◆ **Task material**
########################################
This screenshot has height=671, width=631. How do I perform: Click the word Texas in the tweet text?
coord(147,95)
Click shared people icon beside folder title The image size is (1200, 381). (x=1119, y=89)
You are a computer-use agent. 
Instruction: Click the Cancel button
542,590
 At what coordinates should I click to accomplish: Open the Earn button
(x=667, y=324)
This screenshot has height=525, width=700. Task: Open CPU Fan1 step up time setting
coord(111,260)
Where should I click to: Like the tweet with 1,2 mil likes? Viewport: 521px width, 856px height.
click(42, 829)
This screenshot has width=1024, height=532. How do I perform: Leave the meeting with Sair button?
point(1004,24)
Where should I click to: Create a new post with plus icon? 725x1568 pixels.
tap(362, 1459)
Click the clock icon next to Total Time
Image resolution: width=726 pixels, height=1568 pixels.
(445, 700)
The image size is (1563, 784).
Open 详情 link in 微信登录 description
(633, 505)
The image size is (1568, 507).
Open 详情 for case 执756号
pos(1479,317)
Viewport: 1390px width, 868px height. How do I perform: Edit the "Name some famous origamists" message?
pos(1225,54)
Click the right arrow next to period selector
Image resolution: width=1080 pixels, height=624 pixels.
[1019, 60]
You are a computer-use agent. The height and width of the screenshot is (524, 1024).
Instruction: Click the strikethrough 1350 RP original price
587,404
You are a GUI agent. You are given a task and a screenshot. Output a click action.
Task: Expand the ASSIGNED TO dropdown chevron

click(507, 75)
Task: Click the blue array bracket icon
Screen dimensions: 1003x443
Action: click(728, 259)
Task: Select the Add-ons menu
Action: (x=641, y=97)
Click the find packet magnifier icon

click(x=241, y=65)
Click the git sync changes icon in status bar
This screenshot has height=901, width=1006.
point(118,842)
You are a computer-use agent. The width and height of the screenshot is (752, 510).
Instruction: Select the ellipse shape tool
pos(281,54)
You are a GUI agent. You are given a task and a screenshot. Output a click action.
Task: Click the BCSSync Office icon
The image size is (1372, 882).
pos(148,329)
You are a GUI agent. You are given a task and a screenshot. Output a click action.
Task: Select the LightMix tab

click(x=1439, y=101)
########################################
◆ **Your objective**
In full and exactly, transcribe the material above.

◆ **Result**
This screenshot has height=671, width=631. How do I perform: Click the word Texas in the tweet text?
coord(147,95)
Click shared people icon beside folder title The image size is (1200, 381). (x=1119, y=89)
You are a computer-use agent. 
Instruction: Click the Cancel button
542,590
 At what coordinates should I click to accomplish: Open the Earn button
(x=667, y=324)
This screenshot has height=525, width=700. Task: Open CPU Fan1 step up time setting
coord(111,260)
Where should I click to: Like the tweet with 1,2 mil likes? Viewport: 521px width, 856px height.
click(42, 829)
This screenshot has width=1024, height=532. How do I perform: Leave the meeting with Sair button?
point(1004,24)
Where should I click to: Create a new post with plus icon? 725x1568 pixels.
tap(362, 1459)
Click the clock icon next to Total Time
Image resolution: width=726 pixels, height=1568 pixels.
(445, 700)
The image size is (1563, 784).
Open 详情 link in 微信登录 description
(633, 505)
The image size is (1568, 507).
Open 详情 for case 执756号
pos(1479,317)
Viewport: 1390px width, 868px height. How do I perform: Edit the "Name some famous origamists" message?
pos(1225,54)
Click the right arrow next to period selector
Image resolution: width=1080 pixels, height=624 pixels.
[1019, 60]
You are a computer-use agent. The height and width of the screenshot is (524, 1024).
Instruction: Click the strikethrough 1350 RP original price
587,404
You are a GUI agent. You are given a task and a screenshot. Output a click action.
Task: Expand the ASSIGNED TO dropdown chevron

click(507, 75)
Task: Click the blue array bracket icon
Screen dimensions: 1003x443
Action: click(728, 259)
Task: Select the Add-ons menu
Action: (x=641, y=97)
Click the find packet magnifier icon

click(x=241, y=65)
Click the git sync changes icon in status bar
This screenshot has height=901, width=1006.
point(118,842)
You are a computer-use agent. The width and height of the screenshot is (752, 510).
Instruction: Select the ellipse shape tool
pos(281,54)
You are a GUI agent. You are given a task and a screenshot. Output a click action.
Task: Click the BCSSync Office icon
The image size is (1372, 882).
pos(148,329)
You are a GUI agent. You are given a task and a screenshot. Output a click action.
Task: Select the LightMix tab

click(x=1439, y=101)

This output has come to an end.